Improving Point-based Crowd Counting and Localization Based on Auxiliary Point Guidance
I-Hsiang Chen, Wei-Ting Chen, Yu-Wei Liu, Ming-Hsuan Yang, Sy-Yen Kuo
TL;DR
This work tackles instability in the learning signal of point-based crowd counting and localization caused by unstable proposal-target matching. It introduces Auxiliary Point Guidance (APG) to provide explicit positive/negative guidance and Implicit Feature Interpolation (IFI) to enable accurate feature extraction at arbitrary positions, forming the APGCC framework. By integrating APG and IFI into a VGG-16/ASPP backbone and a joint objective that combines the standard point-based loss with APG losses, the approach achieves state-of-the-art results across multiple counting and localization benchmarks, including SHHA, SHHB, UCF-QNRF, JHU-Crowd, UCF_CC_50, and NWPU-Crowd. Ablation studies confirm that APG and IFI contribute independently and synergistically, while maintaining efficient inference; the authors also emphasize practical impact through improved robustness across densities and environments and plan public release of code and models.
Abstract
Crowd counting and localization have become increasingly important in computer vision due to their wide-ranging applications.
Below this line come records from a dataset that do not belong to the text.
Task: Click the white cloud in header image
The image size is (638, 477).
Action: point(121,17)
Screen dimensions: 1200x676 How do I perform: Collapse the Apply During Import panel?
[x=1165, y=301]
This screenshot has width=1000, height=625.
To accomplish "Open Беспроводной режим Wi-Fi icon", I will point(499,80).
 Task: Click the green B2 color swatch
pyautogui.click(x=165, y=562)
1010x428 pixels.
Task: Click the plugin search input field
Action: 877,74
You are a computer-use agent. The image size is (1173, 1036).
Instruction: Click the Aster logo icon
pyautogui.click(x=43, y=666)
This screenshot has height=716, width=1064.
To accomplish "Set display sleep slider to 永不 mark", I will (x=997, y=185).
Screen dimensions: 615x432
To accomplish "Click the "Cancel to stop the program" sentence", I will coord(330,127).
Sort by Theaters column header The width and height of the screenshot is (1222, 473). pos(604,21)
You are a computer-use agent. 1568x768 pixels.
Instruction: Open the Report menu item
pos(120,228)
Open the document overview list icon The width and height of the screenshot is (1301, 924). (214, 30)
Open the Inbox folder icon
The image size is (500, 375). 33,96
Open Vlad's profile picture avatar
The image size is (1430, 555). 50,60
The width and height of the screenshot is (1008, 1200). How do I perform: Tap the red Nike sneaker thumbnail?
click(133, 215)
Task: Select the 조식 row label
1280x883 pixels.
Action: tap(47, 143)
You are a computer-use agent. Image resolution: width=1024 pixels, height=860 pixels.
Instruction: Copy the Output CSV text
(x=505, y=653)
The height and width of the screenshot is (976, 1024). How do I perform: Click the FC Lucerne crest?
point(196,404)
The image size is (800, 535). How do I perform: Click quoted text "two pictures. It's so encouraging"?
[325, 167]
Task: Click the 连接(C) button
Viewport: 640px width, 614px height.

While point-based strategies have been widely used in crowd counting methods, they face a significant challenge, i.e., the lack of an effective learning strategy to guide the matching process. This deficiency leads to instability in matching point proposals to target points, adversely affecting overall performance. To address this issue, we introduce an effective approach to stabilize the proposal-target matching in point-based methods. We propose Auxiliary Point Guidance (APG) to provide clear and effective guidance for proposal selection and optimization, addressing the core issue of matching uncertainty. Additionally, we develop Implicit Feature Interpolation (IFI) to enable adaptive feature extraction in diverse crowd scenarios, further enhancing the model's robustness and accuracy. Extensive experiments demonstrate the effectiveness of our approach, showing significant improvements in crowd counting and localization performance, particularly under challenging conditions. The source codes and trained models will be made publicly available.